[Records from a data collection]

[Start of section]

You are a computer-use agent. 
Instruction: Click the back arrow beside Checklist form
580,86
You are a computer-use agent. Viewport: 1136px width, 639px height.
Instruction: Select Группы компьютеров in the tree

[End of section]

#### [WHAT NEEDS TO BE DONE]
Each entry above must be repeated exactly, with nothing dropped.

#### [RESPONSE]
You are a computer-use agent. 
Instruction: Click the back arrow beside Checklist form
580,86
You are a computer-use agent. Viewport: 1136px width, 639px height.
Instruction: Select Группы компьютеров in the tree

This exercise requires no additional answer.